Auch die Jesch-Atid-Fraktion des Oppositionsführers Jair Lapid schloss sich laut Bericht von "Haaretz" den Demonstranten an. Lapid rief den israelischen Polizeichef Kobi Schabtai auf, die Polizei müsse es den Menschen erlauben, "ihre Meinung zu äußern und für das Land zu kämpfen, dem sie dienen und das sie lieben".

Die Reformpläne der Regierung sehen unter anderem vor, eine sogenannte Außerkraftsetzungsklausel zu erlassen, die es dem Parlament ermöglichen würde, gegen das Grundgesetz verstoßende Gesetze zu erlassen. Demnach soll eine einfache Mehrheit von 61 Parlamentariern Entscheidungen des obersten israelischen Gerichts überstimmen können. Bereits in erster Lesung verabschiedete das Parlament zwei Gesetzentwürfe, die der israelischen Regierung größere Einflussnahme bei der Ernennung von Richtern ermöglichten sowie dem Obersten Gericht die Kontrolle über die verfassungsähnlichen Grundgesetze Israels entzögen.

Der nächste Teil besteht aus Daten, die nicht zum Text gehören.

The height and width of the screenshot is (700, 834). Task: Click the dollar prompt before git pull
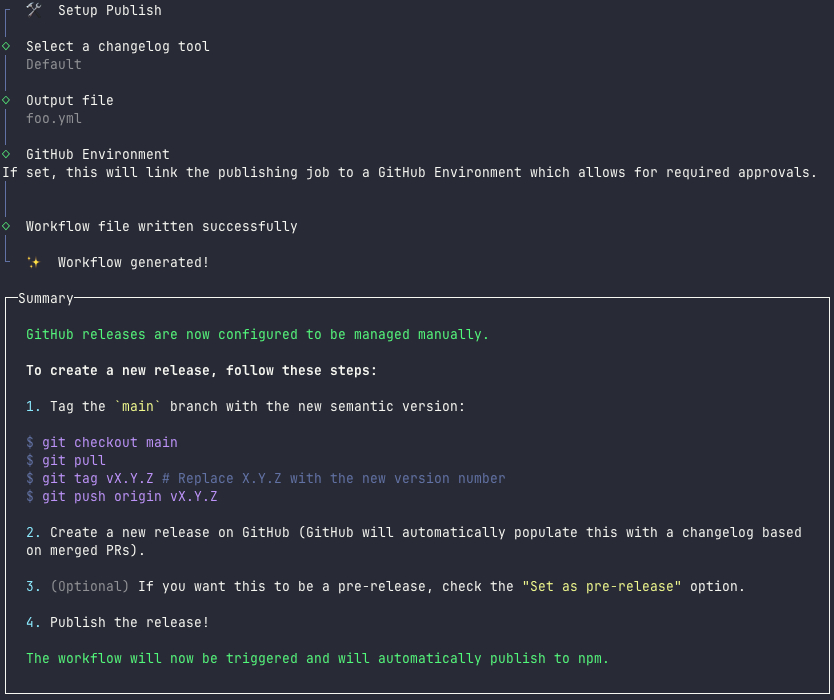30,460
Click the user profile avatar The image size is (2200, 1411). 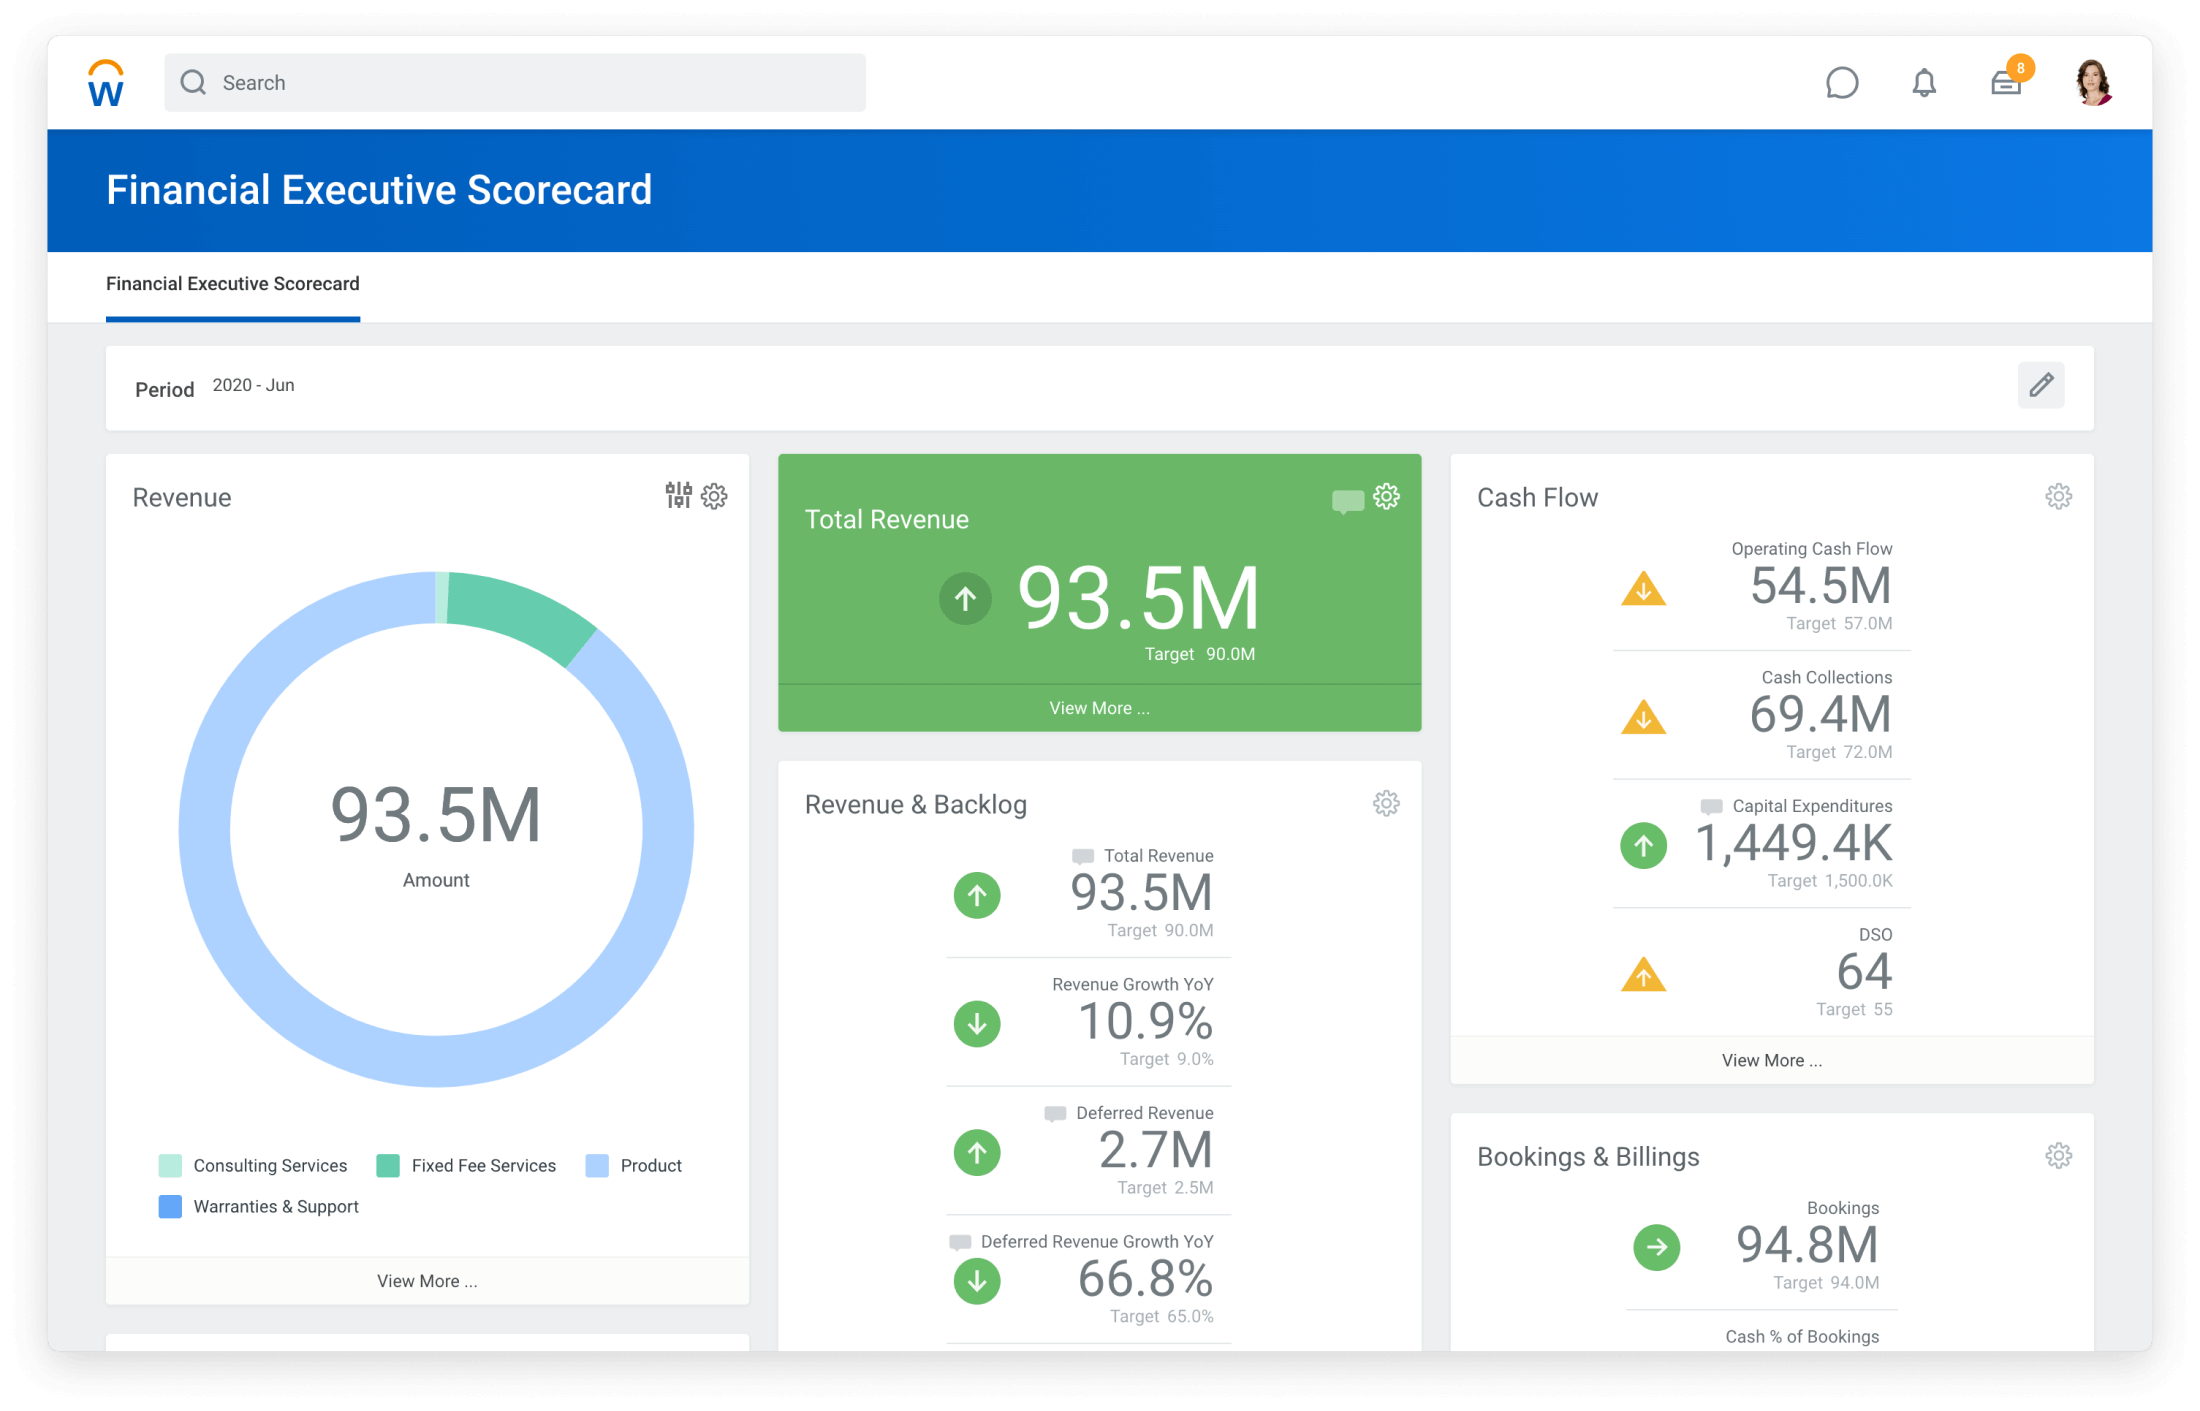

Kritik an den Reformplänen kam auch aus Deutschland. Bei der Bewertung der Reform liege bei "aller Freundschaft" eine Differenz vor, sagte Bundesjustizminister Marco Buschmann (FDP) nach einem Treffen mit seinem israelischen Amtskollegen Yariv Levin in Jerusalem am 21. Februar vor Medien. Auch Bundesaußenministerin Annalena Baerbock (Grüne) hatte sich nach einem Treffen mit ihrem israelischen Amtskollegen Eli Cohen in Berlin am Dienstag besorgt über die Justizreformen in Israel geäußert. Zu den Werten, die beide Staaten verbänden, gehöre der Schutz rechtsstaatlicher Prinzipien wie die Unabhängigkeit der Justiz.